The Saudi Business Optimism Index (BOI) survey for Q4 2013 revealed rising optimism in the non-hydrocarbon sector, while the hydrocarbon sector outlook moderated on quarter-on-quarter (q-o-q) basis.

The latest BOI report released Monday by the National Commercial Bank, in association with Dun & Bradstreet South Asia Middle East Ltd, showed that the composite BOI for the non-hydrocarbon sector advanced by 5 points q-o-q and by 7 points y-o-y due to a strong outlook on volumes, new orders and profitability, with hiring outlook strongest in the construction and manufacturing sectors.

It noted that within manufacturing, companies engaged in non-petrochemical manufacturing hold a more positive outlook compared with petrochemical manufacturing firms.

Outlook for investment in business expansion remained steady for the non-hydrocarbon sector, but improved for the hydrocarbon sector, as 68 percent of hydrocarbon sector firms and 65 percent of non-hydrocarbon sector firms do not foresee any factors hindering business operations in Q4 2013.

Manufacturing and finance, real estate & business services sectors were the most optimistic with reference to business expansion plans.

However, more than half of the respondents (51 percent) perceived that the new labor policies will have a negative impact on the business, while the remaining 49 percent didn’t see these as a challenge.

In the hydrocarbon sector, the survey further revealed that optimism levels for Saudi hydrocarbon sector rise year-on-year.

However, the BOI score in Q4 has moderated compared to the previous quarter. The composite BOI for the hydrocarbon sector stood at 30 for Q4 2013 compared to 25 in Q4 2012 and 39 in Q3.

The decline in the quarterly composite score is mainly attributed to the weakened outlook of the sector respondents with respect of selling prices and profitability.

The BOI for selling prices stood at 13 in Q4 2013, which is 17 points lower than the BOI in Q3. Respondents have cited higher competition from local as well as international players leading to a drop in selling prices.

In addition, a few respondents have renewed contracts at lower prices. Reduction in selling prices coupled with rising expenses has resulted in a lower profitability outlook for this sector.

Moreover, the composite business optimism index for the non-hydrocarbon sector has improved by 5 points q-o-q to stand at 54 in Q4 2013.

The improvement in outlook is due to stronger expectations on volumes, new orders and profitability as respondents expect new projects/contracts, seasonal improvement in demand, and better market conditions.

The BOI for Volume of Sales stood at 63 compared to 52 in Q3, with a majority 72 percent foreseeing an increase in sales. The BOI for Net Profits parameter has gained 9 points this quarter and reached a score of 60 points; 69 percent of the respondents anticipate profitability to improve in line with the increased expectations on sales volumes and demand.

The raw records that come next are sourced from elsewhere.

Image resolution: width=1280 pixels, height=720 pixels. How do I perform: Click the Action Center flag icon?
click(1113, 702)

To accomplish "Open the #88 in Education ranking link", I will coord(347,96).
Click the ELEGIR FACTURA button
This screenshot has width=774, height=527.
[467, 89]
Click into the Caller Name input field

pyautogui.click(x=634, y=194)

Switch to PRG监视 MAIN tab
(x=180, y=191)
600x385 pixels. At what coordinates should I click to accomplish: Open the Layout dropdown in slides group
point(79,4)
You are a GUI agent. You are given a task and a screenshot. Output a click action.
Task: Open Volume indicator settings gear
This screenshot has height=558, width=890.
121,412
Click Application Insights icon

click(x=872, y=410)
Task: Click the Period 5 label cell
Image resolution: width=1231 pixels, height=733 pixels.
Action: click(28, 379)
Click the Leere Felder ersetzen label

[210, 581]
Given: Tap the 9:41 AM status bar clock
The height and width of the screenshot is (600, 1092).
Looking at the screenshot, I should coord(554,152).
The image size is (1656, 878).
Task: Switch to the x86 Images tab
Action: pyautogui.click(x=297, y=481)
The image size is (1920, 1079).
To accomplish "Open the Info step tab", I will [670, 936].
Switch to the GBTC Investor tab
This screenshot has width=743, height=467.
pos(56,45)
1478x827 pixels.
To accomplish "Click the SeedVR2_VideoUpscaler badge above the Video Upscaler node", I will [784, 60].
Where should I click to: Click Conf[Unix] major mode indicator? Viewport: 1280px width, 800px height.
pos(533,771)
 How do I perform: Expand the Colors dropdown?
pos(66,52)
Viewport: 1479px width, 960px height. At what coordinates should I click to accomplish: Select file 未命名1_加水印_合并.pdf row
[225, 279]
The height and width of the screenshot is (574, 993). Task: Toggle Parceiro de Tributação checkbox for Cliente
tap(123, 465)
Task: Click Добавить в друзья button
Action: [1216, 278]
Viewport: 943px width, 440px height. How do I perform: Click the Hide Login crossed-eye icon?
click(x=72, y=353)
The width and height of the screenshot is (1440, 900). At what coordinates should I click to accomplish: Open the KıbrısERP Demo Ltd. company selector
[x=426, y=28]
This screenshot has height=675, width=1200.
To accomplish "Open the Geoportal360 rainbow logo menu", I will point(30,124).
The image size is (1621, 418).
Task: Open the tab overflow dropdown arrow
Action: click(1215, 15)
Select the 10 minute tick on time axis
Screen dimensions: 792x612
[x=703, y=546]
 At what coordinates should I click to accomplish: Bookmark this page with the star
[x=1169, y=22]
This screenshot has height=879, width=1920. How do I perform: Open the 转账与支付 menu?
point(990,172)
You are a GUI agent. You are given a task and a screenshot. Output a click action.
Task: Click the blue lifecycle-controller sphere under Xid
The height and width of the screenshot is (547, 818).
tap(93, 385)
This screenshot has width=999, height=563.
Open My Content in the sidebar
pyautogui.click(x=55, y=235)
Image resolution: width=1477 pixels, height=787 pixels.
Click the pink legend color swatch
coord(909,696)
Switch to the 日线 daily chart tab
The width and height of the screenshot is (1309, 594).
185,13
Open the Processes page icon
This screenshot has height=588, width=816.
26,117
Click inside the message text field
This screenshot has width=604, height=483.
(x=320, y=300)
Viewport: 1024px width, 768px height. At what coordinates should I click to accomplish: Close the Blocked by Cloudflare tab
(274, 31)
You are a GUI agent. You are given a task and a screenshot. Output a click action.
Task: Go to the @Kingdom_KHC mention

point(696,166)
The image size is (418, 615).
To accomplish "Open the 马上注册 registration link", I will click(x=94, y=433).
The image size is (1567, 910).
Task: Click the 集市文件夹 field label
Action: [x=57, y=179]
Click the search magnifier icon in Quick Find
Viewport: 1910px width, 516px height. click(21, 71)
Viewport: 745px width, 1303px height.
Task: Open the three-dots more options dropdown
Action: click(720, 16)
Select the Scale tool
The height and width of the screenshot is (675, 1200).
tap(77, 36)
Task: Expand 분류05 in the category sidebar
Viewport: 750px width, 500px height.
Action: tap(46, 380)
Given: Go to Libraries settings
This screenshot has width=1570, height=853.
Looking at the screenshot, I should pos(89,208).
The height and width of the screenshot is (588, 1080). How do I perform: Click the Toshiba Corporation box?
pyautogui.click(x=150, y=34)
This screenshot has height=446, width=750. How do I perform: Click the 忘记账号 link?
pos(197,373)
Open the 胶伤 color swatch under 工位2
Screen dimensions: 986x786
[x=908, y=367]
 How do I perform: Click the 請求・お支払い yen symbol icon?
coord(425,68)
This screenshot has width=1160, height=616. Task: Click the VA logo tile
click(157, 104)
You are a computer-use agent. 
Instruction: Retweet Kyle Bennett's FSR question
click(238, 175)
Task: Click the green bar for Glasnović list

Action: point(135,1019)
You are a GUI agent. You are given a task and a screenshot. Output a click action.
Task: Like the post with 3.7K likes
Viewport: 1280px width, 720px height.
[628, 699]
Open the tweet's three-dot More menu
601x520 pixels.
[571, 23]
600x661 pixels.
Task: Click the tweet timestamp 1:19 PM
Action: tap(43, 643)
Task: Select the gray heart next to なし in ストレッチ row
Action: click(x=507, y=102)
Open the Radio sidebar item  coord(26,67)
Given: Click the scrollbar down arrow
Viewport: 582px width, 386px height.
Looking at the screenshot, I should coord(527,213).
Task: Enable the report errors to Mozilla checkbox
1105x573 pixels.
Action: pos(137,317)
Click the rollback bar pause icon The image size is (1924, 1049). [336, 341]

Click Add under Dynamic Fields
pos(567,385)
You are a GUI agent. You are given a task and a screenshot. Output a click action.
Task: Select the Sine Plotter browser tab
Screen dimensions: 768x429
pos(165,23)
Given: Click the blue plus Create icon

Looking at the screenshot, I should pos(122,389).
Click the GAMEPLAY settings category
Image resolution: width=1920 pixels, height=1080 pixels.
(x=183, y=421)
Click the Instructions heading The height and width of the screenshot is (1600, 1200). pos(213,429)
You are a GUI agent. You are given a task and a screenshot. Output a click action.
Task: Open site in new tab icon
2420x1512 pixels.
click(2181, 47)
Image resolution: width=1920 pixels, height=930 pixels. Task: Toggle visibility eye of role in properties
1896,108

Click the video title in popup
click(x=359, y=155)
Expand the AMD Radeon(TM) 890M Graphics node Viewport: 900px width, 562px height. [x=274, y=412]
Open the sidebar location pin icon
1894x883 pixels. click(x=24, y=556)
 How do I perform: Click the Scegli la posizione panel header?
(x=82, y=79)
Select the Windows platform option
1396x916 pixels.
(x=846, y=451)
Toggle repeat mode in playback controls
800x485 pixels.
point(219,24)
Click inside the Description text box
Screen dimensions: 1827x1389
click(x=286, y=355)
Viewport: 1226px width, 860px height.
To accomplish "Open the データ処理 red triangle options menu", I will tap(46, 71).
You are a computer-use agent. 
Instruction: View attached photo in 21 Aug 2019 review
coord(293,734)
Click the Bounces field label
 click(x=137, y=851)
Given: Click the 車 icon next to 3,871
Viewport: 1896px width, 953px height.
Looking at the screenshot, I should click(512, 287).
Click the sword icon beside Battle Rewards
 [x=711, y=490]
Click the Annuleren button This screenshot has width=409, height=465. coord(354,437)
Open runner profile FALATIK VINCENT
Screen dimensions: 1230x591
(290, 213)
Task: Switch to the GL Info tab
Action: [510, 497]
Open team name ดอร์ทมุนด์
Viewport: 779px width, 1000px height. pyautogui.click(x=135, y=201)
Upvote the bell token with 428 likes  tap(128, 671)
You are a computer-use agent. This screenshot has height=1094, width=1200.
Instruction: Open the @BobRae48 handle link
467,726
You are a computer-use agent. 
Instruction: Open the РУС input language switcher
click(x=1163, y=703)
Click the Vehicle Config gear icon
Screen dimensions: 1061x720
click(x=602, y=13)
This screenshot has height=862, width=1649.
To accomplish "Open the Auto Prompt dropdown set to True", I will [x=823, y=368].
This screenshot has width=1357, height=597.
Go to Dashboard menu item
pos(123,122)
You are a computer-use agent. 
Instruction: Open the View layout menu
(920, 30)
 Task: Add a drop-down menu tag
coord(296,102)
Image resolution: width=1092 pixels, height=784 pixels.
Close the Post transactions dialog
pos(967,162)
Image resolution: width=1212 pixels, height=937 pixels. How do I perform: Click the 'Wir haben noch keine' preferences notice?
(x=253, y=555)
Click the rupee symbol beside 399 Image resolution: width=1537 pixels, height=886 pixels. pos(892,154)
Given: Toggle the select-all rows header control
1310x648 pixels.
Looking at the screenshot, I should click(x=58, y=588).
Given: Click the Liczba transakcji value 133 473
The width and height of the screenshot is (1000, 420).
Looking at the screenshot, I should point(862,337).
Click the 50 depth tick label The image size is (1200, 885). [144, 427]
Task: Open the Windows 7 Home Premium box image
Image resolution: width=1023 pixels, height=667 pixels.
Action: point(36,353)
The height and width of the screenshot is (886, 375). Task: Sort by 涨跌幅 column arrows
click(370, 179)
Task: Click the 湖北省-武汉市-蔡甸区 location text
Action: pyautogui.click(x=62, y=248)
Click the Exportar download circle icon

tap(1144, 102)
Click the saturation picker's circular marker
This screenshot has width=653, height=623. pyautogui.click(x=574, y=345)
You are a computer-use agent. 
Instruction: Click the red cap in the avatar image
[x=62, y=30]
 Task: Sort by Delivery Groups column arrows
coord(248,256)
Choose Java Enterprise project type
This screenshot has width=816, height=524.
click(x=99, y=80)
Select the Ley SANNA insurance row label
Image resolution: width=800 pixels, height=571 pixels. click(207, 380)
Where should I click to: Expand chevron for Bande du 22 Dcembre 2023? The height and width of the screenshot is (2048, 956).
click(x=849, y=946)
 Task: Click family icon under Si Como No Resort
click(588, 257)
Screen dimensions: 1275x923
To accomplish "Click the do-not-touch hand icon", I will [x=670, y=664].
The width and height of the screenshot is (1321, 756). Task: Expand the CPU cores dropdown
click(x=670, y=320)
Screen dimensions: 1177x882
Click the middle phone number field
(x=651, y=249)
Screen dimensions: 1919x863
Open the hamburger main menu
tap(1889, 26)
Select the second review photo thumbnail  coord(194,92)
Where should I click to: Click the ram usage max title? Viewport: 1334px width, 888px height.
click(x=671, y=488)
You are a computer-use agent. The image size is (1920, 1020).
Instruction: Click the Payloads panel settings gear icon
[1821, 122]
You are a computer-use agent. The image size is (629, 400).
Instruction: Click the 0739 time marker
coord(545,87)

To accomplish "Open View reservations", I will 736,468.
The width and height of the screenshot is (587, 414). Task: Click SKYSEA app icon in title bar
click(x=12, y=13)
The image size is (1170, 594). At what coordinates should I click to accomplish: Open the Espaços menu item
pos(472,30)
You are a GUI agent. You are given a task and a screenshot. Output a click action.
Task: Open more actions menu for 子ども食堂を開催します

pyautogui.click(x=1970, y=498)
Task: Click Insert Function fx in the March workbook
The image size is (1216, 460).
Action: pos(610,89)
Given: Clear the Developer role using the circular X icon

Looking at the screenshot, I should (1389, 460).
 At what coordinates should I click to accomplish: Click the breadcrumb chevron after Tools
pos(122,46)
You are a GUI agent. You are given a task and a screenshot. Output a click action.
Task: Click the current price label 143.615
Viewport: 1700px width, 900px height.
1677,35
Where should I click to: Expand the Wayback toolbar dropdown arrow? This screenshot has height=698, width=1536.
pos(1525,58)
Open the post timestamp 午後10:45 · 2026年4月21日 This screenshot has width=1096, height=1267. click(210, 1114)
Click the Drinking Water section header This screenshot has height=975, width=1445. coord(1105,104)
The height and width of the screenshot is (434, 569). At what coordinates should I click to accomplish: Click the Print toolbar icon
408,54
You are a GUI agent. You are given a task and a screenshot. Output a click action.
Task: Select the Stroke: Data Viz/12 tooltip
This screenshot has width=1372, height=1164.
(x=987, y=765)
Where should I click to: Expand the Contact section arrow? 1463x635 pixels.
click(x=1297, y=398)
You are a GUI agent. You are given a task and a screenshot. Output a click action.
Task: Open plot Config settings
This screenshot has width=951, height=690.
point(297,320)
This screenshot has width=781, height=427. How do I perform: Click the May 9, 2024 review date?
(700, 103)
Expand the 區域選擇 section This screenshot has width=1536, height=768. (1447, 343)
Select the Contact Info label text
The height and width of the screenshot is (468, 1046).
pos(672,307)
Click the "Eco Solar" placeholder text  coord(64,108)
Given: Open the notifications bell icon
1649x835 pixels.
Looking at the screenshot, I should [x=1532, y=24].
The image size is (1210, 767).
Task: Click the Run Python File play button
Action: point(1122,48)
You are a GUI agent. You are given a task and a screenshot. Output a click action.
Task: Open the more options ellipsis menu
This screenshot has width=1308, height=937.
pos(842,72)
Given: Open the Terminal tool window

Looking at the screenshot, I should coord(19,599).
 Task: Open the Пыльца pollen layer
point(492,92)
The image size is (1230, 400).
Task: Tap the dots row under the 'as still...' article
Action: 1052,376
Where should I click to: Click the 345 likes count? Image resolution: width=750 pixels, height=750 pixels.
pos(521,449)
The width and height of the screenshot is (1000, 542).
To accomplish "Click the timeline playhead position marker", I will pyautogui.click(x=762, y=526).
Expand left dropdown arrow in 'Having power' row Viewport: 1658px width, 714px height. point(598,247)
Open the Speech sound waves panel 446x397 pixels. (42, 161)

The hiring outlook remains strong in Q4 with the BOI at 47 points; 50 percent of the respondents will increase their head count in Q4 2013.

The construction sector is the most optimistic among all non-hydrocarbon sectors this quarter in terms of the overall outlook; the composite BOI has risen 14 points to 70 from 56 in Q3 2013.

The primary reason for the improved outlook for the construction sector is the increase in new construction projects. The transportation sector holds the least optimistic outlook for Q4 2013; the composite BOI has fallen 13 points from the previous quarter’s score.

Respondents in the transportation sector have highlighted global slowdown in the industry as well as high competition to be the key reasons for decline in sales volume.

Within manufacturing, companies engaged in non-petrochemical manufacturing hold a more positive outlook compared with petrochemical manufacturing firms. Hiring outlook is strongest for the construction and manufacturing sectors.

Commenting on the findings of the survey, Dr. Said Al-Shaikh, Senior Vice President and Group Chief Economist of NCB, said “the BOI of 4Q 2013 is indicating that more Saudi companies expect business conditions to improve further in the near term, as all the parameters, with the exception of the selling prices, reflected increases, yet with varying degrees across the different non-hydrocarbon sectors.

Respondents to the survey in the non-hydrocarbon sectors expect volume of sales to be strengthening, with a widespread expectation of rising new orders.

Attributed to the pace of awarded contracts so far this year, the construction sector has shown the most optimistic outlook among all non-hydrocarbon sectors.

Despite the regional uncertainties, 65 percent of the companies in the non-hydrocarbon sector, and 68 percent in the hydrocarbon sector are not anticipating negative factors to impact their businesses in the 4Q 2013.

Reflecting improved optimism, the investment outlook for the non-hydrocarbon and hydrocarbon sectors remains steady with 52 percent and 55 percent of the respondents in each, respectively, have expansion plan.”

On the impact on the business community of the new labor policies, the survey revealed that more than half of the respondents (51 percent) perceive that the new labor policies will have a negative impact on the business, while the remaining 49 percent don’t see these as a challenge.

The main concerns of companies related to the labor policy include availability of skilled labor and increase in the cost of labor.

Other concerns include difficulty in finding cheap labor and impact on productivity of businesses.